## Entries provided

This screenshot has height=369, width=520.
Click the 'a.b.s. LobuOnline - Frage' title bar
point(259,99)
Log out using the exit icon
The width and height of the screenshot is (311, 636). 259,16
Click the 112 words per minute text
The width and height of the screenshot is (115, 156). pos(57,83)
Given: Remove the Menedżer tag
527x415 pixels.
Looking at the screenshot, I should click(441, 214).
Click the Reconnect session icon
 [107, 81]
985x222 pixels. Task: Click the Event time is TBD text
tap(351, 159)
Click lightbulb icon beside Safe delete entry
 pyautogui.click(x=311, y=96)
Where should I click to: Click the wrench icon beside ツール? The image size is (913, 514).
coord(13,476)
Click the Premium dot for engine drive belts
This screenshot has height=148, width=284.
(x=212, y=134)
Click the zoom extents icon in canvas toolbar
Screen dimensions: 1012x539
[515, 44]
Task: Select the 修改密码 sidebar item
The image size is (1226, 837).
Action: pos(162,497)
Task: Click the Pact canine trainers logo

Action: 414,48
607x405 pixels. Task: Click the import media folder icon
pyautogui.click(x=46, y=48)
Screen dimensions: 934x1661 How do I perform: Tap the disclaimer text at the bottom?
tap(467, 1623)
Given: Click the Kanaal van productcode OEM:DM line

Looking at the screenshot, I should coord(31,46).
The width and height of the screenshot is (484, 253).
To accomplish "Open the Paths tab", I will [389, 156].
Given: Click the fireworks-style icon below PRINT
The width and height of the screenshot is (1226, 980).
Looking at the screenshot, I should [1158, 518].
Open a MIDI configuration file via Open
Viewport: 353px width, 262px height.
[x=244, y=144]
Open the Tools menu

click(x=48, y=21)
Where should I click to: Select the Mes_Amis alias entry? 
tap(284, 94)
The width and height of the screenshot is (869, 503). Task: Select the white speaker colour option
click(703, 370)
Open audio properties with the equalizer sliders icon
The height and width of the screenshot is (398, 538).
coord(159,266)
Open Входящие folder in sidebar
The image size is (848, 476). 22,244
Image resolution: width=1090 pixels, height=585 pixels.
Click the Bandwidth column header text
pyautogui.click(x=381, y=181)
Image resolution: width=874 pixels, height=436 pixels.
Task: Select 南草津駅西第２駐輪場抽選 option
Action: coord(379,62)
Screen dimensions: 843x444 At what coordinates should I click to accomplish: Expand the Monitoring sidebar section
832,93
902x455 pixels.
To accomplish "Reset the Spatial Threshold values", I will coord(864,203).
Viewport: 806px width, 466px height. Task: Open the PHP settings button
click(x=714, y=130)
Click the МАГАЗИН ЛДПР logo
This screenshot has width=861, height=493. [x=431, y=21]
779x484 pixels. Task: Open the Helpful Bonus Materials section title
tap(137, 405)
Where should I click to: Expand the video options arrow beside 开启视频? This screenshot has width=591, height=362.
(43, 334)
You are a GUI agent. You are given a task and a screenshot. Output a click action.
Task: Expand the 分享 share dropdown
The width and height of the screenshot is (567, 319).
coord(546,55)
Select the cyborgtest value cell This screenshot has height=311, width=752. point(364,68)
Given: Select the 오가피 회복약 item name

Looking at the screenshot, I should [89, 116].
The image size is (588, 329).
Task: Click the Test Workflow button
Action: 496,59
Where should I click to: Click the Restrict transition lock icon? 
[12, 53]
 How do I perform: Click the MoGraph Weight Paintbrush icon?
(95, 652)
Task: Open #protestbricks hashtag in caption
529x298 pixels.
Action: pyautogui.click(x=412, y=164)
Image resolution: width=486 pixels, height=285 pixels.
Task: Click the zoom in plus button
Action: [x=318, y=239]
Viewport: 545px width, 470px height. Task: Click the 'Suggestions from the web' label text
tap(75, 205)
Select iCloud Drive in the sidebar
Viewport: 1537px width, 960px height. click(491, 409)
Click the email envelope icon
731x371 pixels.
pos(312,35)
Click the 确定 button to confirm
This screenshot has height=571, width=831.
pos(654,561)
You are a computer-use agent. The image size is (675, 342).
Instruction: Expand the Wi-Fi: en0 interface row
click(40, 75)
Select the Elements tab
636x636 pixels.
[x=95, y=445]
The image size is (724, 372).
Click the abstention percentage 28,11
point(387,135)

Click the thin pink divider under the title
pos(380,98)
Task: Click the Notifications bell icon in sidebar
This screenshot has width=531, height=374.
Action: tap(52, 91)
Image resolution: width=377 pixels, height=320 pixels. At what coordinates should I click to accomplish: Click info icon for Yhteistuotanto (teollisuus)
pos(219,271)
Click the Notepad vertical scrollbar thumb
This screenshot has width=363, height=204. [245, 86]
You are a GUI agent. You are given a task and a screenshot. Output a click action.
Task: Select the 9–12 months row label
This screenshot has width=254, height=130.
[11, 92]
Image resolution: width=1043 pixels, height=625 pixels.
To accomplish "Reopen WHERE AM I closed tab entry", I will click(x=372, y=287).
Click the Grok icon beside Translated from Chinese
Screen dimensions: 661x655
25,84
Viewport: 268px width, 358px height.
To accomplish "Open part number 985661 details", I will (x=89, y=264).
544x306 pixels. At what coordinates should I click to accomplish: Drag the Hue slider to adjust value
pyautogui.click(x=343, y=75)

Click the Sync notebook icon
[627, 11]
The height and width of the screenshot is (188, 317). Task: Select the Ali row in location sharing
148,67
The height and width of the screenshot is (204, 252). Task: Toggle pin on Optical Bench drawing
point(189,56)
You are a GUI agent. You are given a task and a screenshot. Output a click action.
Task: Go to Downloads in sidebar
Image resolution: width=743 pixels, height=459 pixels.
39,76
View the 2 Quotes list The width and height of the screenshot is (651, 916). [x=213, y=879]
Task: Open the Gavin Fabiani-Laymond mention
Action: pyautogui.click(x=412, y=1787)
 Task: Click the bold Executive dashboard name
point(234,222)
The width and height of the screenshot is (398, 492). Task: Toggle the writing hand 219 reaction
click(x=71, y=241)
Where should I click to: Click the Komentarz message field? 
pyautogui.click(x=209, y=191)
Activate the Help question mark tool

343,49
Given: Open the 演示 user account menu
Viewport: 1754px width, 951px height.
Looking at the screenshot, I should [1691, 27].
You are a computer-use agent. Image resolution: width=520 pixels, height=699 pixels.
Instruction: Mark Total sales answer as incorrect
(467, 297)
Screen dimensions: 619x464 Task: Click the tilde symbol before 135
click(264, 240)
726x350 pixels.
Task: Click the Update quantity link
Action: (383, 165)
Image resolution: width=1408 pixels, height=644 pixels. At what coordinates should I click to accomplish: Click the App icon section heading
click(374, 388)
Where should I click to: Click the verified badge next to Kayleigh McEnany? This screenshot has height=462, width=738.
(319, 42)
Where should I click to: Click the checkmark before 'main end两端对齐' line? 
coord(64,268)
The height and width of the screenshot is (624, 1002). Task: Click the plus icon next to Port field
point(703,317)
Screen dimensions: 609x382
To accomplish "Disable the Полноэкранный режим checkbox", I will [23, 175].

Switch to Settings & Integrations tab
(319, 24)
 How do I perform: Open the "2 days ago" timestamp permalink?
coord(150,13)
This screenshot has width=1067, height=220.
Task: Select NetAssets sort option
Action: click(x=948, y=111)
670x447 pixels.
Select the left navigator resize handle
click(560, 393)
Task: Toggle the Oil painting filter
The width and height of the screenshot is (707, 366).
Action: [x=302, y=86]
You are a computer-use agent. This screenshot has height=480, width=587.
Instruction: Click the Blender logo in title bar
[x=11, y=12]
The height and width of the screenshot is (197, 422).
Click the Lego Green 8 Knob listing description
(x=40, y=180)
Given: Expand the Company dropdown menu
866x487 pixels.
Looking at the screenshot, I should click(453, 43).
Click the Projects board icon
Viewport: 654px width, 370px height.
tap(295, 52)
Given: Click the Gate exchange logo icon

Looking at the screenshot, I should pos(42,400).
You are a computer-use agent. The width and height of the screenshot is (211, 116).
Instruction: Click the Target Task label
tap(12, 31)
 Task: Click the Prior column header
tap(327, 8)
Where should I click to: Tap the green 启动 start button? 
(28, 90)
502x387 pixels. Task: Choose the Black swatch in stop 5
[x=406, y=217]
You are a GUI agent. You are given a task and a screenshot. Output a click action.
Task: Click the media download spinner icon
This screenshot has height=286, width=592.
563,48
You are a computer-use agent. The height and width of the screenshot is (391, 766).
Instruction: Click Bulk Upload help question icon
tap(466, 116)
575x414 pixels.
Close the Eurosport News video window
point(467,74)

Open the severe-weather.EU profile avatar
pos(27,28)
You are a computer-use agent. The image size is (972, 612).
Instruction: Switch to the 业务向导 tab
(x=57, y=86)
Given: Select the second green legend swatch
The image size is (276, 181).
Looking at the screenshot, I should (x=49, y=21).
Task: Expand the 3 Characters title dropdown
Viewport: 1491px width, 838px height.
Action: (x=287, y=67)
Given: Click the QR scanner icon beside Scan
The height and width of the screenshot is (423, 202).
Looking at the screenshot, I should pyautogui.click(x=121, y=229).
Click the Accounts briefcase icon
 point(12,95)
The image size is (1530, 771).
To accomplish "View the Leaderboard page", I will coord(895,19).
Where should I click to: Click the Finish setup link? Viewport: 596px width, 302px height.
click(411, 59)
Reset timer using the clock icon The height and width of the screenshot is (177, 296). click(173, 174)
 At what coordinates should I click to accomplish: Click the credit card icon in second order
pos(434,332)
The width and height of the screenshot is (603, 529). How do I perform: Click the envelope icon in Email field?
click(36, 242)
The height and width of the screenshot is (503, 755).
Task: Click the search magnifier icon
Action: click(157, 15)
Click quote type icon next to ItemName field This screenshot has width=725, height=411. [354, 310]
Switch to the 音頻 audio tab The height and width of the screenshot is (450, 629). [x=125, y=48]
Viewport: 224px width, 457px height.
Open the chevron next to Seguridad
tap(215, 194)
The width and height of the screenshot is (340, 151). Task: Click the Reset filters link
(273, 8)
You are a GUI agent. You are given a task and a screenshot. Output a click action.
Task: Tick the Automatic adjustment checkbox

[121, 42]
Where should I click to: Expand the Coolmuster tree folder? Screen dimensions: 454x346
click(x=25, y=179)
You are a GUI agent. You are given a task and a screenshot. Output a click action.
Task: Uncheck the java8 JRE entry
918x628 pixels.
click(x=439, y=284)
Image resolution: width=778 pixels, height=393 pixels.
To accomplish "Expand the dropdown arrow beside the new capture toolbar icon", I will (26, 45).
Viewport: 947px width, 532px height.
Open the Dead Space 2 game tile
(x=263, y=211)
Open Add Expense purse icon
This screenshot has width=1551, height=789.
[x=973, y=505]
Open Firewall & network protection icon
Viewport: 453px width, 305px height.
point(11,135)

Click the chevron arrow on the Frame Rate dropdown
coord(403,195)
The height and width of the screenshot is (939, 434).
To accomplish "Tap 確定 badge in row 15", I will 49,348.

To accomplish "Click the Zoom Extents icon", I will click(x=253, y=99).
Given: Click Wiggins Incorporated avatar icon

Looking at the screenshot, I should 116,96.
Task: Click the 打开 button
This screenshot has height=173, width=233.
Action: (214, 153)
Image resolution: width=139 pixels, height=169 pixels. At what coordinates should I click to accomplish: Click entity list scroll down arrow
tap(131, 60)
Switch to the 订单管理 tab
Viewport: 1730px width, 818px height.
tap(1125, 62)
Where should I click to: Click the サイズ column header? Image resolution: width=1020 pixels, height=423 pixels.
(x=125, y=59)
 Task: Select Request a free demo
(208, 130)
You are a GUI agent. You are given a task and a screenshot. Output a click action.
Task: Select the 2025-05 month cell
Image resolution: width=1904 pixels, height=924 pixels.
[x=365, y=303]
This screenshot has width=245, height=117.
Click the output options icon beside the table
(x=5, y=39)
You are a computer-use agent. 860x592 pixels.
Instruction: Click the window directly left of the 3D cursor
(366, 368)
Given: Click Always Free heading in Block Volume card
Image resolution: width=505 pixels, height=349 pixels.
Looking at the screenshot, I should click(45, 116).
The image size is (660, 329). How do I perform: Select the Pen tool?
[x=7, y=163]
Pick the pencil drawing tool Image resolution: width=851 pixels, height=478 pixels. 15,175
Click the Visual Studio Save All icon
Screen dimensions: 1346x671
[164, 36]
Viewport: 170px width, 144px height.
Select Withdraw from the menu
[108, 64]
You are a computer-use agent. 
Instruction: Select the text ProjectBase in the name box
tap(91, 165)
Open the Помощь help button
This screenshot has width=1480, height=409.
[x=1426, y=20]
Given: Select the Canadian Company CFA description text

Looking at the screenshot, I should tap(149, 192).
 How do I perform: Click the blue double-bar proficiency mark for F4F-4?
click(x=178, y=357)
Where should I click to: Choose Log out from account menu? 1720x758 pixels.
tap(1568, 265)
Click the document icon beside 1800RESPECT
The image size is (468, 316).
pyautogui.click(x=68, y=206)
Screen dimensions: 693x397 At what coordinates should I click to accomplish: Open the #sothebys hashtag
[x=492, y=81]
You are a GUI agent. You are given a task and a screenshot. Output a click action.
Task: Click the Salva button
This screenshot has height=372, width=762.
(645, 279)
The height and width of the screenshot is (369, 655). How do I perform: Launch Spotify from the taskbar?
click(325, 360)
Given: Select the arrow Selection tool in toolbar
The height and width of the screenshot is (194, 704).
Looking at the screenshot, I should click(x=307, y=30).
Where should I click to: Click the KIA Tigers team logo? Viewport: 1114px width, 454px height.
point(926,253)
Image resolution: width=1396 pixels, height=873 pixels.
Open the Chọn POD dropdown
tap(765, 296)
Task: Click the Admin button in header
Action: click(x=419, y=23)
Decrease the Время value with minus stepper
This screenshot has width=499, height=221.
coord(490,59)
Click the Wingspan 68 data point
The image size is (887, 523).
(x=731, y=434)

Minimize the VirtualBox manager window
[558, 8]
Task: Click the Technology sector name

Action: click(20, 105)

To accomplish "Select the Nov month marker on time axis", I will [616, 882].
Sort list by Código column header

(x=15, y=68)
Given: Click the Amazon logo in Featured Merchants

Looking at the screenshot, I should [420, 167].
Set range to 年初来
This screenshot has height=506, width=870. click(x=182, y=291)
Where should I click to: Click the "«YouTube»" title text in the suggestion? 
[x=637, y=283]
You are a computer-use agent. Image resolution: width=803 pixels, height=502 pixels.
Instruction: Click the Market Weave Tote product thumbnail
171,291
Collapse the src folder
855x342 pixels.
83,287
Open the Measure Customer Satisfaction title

## Instructions to follow
Once you have located every line with the word "cell" in the material above, list those lines.

## Exercise answer
Select the cyborgtest value cell This screenshot has height=311, width=752. point(364,68)
Task: Select the 2025-05 month cell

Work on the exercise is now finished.